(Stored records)
:::

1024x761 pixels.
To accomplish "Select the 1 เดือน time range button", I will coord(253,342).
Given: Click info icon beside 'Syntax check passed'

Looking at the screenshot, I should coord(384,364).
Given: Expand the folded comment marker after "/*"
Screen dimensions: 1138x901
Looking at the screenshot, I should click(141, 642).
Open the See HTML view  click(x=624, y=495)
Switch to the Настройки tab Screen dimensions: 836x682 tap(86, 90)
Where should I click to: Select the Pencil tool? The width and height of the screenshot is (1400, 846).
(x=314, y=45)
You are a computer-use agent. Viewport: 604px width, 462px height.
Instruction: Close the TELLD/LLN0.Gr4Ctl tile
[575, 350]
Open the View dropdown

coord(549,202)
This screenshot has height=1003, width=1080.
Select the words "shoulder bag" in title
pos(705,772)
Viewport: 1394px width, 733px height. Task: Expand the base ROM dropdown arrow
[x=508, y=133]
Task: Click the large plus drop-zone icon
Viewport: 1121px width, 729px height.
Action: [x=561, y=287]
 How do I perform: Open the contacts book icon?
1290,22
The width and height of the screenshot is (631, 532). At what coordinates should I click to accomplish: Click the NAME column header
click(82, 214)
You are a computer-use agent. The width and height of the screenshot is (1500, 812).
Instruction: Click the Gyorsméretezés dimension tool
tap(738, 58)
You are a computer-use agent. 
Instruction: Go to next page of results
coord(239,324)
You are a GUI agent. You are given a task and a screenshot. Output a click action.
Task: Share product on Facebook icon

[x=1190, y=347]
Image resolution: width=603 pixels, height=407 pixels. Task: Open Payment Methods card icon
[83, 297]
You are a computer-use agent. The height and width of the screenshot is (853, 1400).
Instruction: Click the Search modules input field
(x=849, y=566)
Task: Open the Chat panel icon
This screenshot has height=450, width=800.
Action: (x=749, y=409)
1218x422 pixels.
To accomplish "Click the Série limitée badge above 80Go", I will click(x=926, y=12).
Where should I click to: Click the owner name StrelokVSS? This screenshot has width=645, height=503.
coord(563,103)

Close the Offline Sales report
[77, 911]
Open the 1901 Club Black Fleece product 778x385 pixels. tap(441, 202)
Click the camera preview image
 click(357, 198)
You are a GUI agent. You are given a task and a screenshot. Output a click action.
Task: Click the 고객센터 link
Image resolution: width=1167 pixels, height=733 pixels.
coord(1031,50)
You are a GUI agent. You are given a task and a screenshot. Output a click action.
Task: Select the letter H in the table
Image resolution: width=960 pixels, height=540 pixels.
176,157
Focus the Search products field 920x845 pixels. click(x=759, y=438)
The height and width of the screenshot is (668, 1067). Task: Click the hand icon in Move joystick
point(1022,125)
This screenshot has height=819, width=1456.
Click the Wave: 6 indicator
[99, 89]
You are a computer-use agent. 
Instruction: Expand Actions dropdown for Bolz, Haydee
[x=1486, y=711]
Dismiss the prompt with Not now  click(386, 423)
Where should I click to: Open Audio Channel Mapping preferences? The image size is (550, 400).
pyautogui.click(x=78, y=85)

:::

* _WORK TO COMPLETE_: Extract the complete data, matching each line exactly.

* _REPLY_:
1024x761 pixels.
To accomplish "Select the 1 เดือน time range button", I will coord(253,342).
Given: Click info icon beside 'Syntax check passed'

Looking at the screenshot, I should coord(384,364).
Given: Expand the folded comment marker after "/*"
Screen dimensions: 1138x901
Looking at the screenshot, I should click(141, 642).
Open the See HTML view  click(x=624, y=495)
Switch to the Настройки tab Screen dimensions: 836x682 tap(86, 90)
Where should I click to: Select the Pencil tool? The width and height of the screenshot is (1400, 846).
(x=314, y=45)
You are a computer-use agent. Viewport: 604px width, 462px height.
Instruction: Close the TELLD/LLN0.Gr4Ctl tile
[575, 350]
Open the View dropdown

coord(549,202)
This screenshot has height=1003, width=1080.
Select the words "shoulder bag" in title
pos(705,772)
Viewport: 1394px width, 733px height. Task: Expand the base ROM dropdown arrow
[x=508, y=133]
Task: Click the large plus drop-zone icon
Viewport: 1121px width, 729px height.
Action: [x=561, y=287]
 How do I perform: Open the contacts book icon?
1290,22
The width and height of the screenshot is (631, 532). At what coordinates should I click to accomplish: Click the NAME column header
click(82, 214)
You are a computer-use agent. The width and height of the screenshot is (1500, 812).
Instruction: Click the Gyorsméretezés dimension tool
tap(738, 58)
You are a computer-use agent. 
Instruction: Go to next page of results
coord(239,324)
You are a GUI agent. You are given a task and a screenshot. Output a click action.
Task: Share product on Facebook icon

[x=1190, y=347]
Image resolution: width=603 pixels, height=407 pixels. Task: Open Payment Methods card icon
[83, 297]
You are a computer-use agent. The height and width of the screenshot is (853, 1400).
Instruction: Click the Search modules input field
(x=849, y=566)
Task: Open the Chat panel icon
This screenshot has height=450, width=800.
Action: (x=749, y=409)
1218x422 pixels.
To accomplish "Click the Série limitée badge above 80Go", I will click(x=926, y=12).
Where should I click to: Click the owner name StrelokVSS? This screenshot has width=645, height=503.
coord(563,103)

Close the Offline Sales report
[77, 911]
Open the 1901 Club Black Fleece product 778x385 pixels. tap(441, 202)
Click the camera preview image
 click(357, 198)
You are a GUI agent. You are given a task and a screenshot. Output a click action.
Task: Click the 고객센터 link
Image resolution: width=1167 pixels, height=733 pixels.
coord(1031,50)
You are a GUI agent. You are given a task and a screenshot. Output a click action.
Task: Select the letter H in the table
Image resolution: width=960 pixels, height=540 pixels.
176,157
Focus the Search products field 920x845 pixels. click(x=759, y=438)
The height and width of the screenshot is (668, 1067). Task: Click the hand icon in Move joystick
point(1022,125)
This screenshot has height=819, width=1456.
Click the Wave: 6 indicator
[99, 89]
You are a computer-use agent. 
Instruction: Expand Actions dropdown for Bolz, Haydee
[x=1486, y=711]
Dismiss the prompt with Not now  click(386, 423)
Where should I click to: Open Audio Channel Mapping preferences? The image size is (550, 400).
pyautogui.click(x=78, y=85)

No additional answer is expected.